スポンサーリンク

南部氏からの独立をめざす津軽の津軽為信は、いち早く豊臣秀吉のもとに上がり、豊臣政権を背後とし、南部氏からの独立を果たした。為信は、それを確固としたものにするために、嫡男の津軽信建を豊臣秀頼の小姓として大阪城に上げた。

しかし、秀吉没後、大阪方と徳川家康が対立するようになり、天下は関ケ原の戦いになだれ込んでいくことになる。為信は、津軽独立に際して尽力してくれた石田三成に対してシンパシーを感じていたようだが、徳川家康からの強い働き掛けもあったようだ。

為信は結局、石田三成を烏帽子親とし、秀頼の小姓でもあった嫡男の信建に密かに兵3百をつけて大阪城にいれて、三男の信牧は徳川方とし、自身は家康との外交交渉にあたり日和見を決め込んだ。

そのようなことから、関ケ原戦後は、信建は津軽藩の後継の座からは外れたようで、三男の信牧が後継と目されるようになった。

慶長7年(1602)、為信が手元に預かっていた信建の子・熊千代の顔に、誤って怪我をさせてしまい、このことで信建と為信は対立してしまった。

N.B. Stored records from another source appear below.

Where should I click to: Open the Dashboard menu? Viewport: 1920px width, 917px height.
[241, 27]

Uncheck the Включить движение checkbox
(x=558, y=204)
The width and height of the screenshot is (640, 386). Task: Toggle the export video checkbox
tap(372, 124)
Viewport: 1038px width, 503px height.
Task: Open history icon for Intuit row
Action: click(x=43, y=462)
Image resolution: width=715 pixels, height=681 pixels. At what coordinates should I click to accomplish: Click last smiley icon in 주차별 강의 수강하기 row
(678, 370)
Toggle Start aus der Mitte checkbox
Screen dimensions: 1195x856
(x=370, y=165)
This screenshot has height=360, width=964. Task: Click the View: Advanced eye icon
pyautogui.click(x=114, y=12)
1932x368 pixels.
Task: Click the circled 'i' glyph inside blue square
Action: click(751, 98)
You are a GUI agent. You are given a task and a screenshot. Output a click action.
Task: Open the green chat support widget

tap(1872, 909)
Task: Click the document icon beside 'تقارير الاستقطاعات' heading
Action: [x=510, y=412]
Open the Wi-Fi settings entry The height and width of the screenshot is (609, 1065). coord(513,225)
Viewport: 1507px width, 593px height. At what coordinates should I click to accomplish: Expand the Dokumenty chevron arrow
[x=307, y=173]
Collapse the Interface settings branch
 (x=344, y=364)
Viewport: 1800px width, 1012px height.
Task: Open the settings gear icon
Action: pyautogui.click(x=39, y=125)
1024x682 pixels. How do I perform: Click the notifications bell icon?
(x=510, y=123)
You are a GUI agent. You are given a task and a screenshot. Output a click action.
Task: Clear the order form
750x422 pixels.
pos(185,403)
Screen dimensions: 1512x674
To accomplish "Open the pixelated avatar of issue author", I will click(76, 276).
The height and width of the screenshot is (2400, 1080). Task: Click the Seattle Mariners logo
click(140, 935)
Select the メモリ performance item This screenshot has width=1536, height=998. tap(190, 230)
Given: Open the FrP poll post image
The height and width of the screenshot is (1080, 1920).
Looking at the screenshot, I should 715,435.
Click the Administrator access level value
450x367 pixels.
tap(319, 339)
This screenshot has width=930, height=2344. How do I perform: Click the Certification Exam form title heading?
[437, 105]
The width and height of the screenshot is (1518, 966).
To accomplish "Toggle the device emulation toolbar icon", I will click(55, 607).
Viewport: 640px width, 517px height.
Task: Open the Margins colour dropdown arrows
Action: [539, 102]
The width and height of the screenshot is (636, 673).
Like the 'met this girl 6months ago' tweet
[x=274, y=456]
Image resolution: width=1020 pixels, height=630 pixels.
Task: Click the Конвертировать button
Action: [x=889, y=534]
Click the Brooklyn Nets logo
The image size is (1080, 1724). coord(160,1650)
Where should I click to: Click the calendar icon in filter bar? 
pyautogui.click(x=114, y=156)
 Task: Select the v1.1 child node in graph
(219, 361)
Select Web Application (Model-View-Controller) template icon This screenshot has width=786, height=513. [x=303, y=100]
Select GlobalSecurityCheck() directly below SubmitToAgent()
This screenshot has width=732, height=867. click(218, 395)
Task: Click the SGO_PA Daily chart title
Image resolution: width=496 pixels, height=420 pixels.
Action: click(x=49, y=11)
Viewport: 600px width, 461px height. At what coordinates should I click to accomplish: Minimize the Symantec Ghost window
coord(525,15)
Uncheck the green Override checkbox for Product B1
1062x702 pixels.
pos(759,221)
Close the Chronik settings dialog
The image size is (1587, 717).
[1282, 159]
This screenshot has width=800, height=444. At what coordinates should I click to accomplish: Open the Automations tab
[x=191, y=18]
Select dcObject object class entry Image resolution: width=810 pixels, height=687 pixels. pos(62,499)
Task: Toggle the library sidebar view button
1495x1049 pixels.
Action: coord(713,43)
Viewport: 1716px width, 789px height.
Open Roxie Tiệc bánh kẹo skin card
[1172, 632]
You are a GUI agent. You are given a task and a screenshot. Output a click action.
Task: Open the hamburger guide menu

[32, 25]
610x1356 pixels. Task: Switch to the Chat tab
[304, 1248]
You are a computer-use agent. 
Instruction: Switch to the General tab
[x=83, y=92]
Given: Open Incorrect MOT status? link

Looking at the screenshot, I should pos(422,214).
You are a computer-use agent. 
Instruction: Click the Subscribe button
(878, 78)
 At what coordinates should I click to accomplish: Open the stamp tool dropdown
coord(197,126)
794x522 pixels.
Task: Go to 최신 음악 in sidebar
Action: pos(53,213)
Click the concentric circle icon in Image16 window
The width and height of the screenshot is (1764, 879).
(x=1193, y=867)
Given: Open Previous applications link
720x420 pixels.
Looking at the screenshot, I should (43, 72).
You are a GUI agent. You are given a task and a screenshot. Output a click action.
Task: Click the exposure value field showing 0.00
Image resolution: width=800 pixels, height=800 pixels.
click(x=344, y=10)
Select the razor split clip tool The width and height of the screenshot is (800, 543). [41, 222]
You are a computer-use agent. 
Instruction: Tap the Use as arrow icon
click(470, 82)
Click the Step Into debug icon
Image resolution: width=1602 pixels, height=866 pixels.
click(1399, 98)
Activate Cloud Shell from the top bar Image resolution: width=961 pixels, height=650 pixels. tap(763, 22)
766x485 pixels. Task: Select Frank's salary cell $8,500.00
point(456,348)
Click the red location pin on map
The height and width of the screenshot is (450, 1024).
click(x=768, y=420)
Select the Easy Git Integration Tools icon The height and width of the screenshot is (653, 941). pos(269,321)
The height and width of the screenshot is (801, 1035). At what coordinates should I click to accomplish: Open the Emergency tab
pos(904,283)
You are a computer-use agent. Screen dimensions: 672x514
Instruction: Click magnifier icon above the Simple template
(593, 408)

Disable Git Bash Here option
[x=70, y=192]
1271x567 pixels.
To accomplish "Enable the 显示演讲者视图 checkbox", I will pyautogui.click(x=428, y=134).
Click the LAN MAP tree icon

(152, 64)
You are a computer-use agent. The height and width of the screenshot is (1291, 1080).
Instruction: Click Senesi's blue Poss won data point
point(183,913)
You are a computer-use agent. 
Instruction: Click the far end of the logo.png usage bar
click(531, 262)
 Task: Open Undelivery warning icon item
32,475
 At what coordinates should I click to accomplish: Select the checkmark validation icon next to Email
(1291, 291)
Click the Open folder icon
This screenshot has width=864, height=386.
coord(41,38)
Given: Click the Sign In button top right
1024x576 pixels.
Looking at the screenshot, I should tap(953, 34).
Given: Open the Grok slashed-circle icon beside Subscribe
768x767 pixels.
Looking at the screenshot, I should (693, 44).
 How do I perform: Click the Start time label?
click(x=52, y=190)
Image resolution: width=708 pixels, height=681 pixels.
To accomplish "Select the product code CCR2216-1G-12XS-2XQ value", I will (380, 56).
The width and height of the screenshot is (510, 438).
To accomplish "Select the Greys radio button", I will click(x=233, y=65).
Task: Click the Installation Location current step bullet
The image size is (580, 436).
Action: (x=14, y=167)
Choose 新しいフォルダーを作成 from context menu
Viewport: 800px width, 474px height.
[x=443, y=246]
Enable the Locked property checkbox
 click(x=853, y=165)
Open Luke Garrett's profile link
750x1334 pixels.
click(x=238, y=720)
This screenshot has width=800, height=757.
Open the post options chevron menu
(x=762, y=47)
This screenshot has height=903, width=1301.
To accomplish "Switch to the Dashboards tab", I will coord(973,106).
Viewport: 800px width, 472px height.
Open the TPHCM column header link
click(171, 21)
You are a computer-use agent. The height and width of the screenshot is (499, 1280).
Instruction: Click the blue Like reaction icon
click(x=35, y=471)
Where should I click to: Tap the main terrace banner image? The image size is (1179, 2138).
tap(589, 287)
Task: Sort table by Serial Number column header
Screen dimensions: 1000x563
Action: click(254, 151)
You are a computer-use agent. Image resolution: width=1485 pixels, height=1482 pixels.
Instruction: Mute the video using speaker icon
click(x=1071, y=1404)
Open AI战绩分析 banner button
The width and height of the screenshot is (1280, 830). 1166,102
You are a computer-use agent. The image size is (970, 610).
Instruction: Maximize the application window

その際、使者に立った家臣・天童某の不手際を責め、一族を処刑してしまった。これにより天童一族が信建に反抗して城内で乱闘になるなど、家中は混乱し、天童一族は討伐された。

そのようなこともあり、後継問題では信建に同情的だった家中の者たちの心も信建から離れていったようだ。

為信は、徳川への配慮もあり、後継は三男の信牧に決めていたが、それでも信牧の跡は、信建の子の熊千代をとの思いもあったようだ。

信建は慶長12年(1607)、京にて病を発症した。この時期為信もまた病を患っていたが、信枚を伴い京まで見舞いに駆けつけ、恐らくは、これまでの絡まりもつれた糸をほぐそうとしたのかもしれない。しかし信建は同年10月に享年34歳で死去、その2ヵ月後の12月、為信も死去した。

為信の跡は、三男の信枚が継ぐことになった。しかし、信枚派と信建の遺児熊千代(大熊)を擁立する大光寺新城の津軽建広(大河内建広)や旧信建直臣団らが家中を二分し、お家騒動が起こった。建広は北条の遺臣で医師であったが、為信に見出され重臣に取り立てられ、その後為信の娘を室にしていた。

建広の言うには、「長子相続が原則であり,長子の信建が為信と同年に没しているのだから、その流れは当然熊千代君になる。長兄相続の原則をみだりに変えることは,これからの藩政の混乱のもと」というものであり、また「為信公も,信建公は西軍に付いたために後継にすることは考えてはいなかったが,長子相続の原則からは熊千代君を後継と望んでいた」というものだった。

津軽為信は、信建が関ケ原では西軍に与したために廃嫡せざるを得なかったが、信建の身の立て方も考え、なんらかの形で熊千代に後継をとの考えを持っていたようだ。しかし,先の天童事件以来、為信と信建の間は疎遠になっており、何よりも信建に対して家中の目は冷たくなっていた。

建広は幕府に対し熊千代の藩主相続を訴え本多正信に訴状を提出した。訴状は正信に受け入れられ熊千代の相続が決定するかと思われたが、正信と同じ家康側近の安藤直次がこれに反対した。結局、直次の主張が容れられ、慶長14年(1609)に幕府から信枚の藩主相続が認められた。

関ケ原の戦いのときに、徳川家康から津軽藩の重臣として送り込まれていた服部康成は、信枚の意向を受けて、熊千代派の粛清に動いたようだ。これにより、熊千代付きの金信則は自刃、津軽建広らは大光寺城に立て籠もったが落城した。また、熊千代の母方の祖父一戸兵庫之助が、村市館に篭り津軽勢と激闘を繰り広げたが落城した。

この津軽騒動では、信牧が為信の後継となったが、その経緯から、幕閣の中で熊千代相続支持だった本多正信、正純親子らは、信枚に対し、熊千代に毎年100両を与えることを命じ、熊千代は江戸に留め置かれた。後に肥後加藤藩に仕えたが、病弱であったためすぐにこれを辞して隠居したとも伝わる。

津軽建広は。上京して、北条時代の医師に戻り、後に江戸幕府の御典医となった。医師になっても津軽氏としての意地からか、旧姓大河内には復さずに以降も津軽氏を名乗り、幕府内でも津軽氏一門の一家としての名跡を認められた。